How dense urban space fosters better rural space

This is bad.

As you can tell, I’ve been in the midst of reading a lot of Wendell Berry so far this summer, which naturally has my mind focused on farming and rural areas and the depredations of big agriculture and urbanism. So I was especially struck by this piece by Freddie DeBoer this week, on how dense urban space are vital to the preservation of wild rural ones. Here is his argument in a nutshell:

So to be more positive here’s a pro-housing abundance messages that I wish was a little more prominent: higher housing density can actually protect the undeveloped spaces that make the country more verdant and beautiful. Increased density in higher-density places reduces building in America’s beautiful low-density places. This is good substantively and politically.

Freddie DeBoer, “A Housing Abundance Movement Can Help Save America’s Wild Spaces”

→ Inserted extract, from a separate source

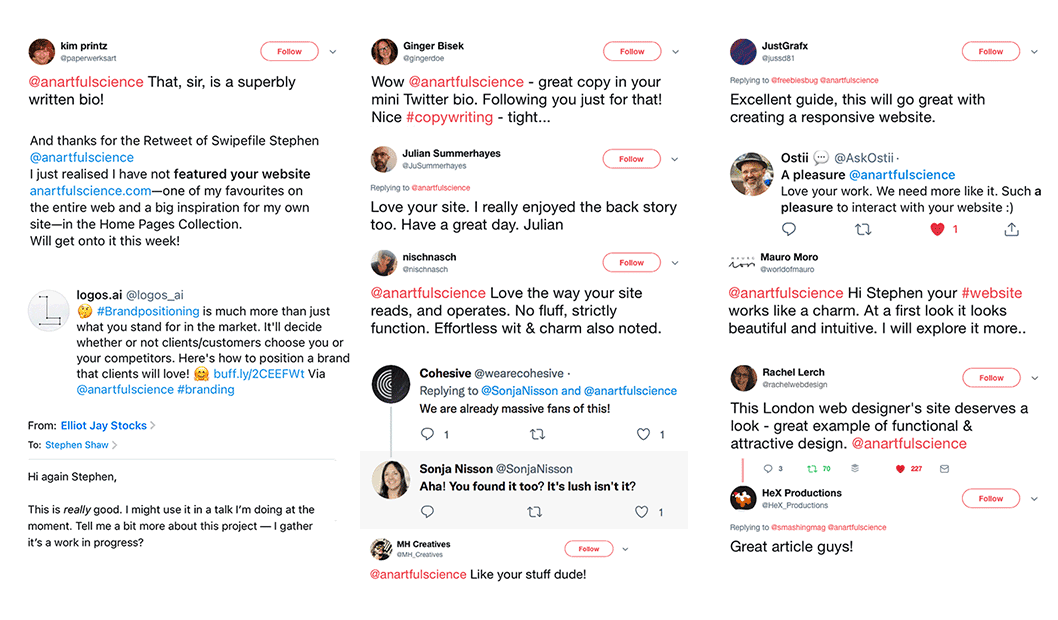Follow kim printz

289,51
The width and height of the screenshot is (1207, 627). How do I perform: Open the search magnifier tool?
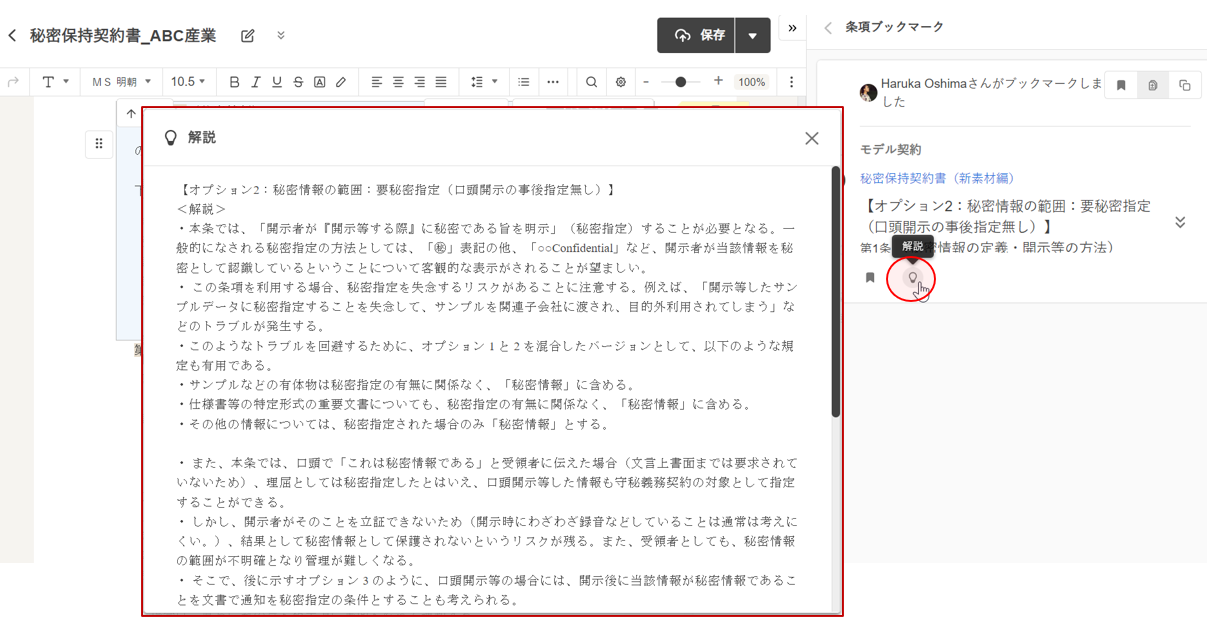(592, 82)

His argument continues on about how advocating for denser urban spaces – defined by vertical construction and reduced vehicle storage space – is far preferable to urban sprawl – suburban single family homes spread out on big lots. That sprawl inevitably builds over wild spaces, but it doesn’t need to be this way. If we want to preserve beautiful rural spaces – both for wildlife conservation reasons, and agriculture/rural-way-of-life reasons – we need to think differently about how we build our urban areas. This requires some top-down decision making, which many locales are seemingly quite hesitant to do, at least as long as that decision-making is more focused on reducing urban sprawl than it is restricting how buildings can be built and used in dense urban areas (height restrictions come to mind.)

Give Freddie a read for more on this debate. Matt Yglesias is a good voice as well, if you are interested in zoning and land usage issues.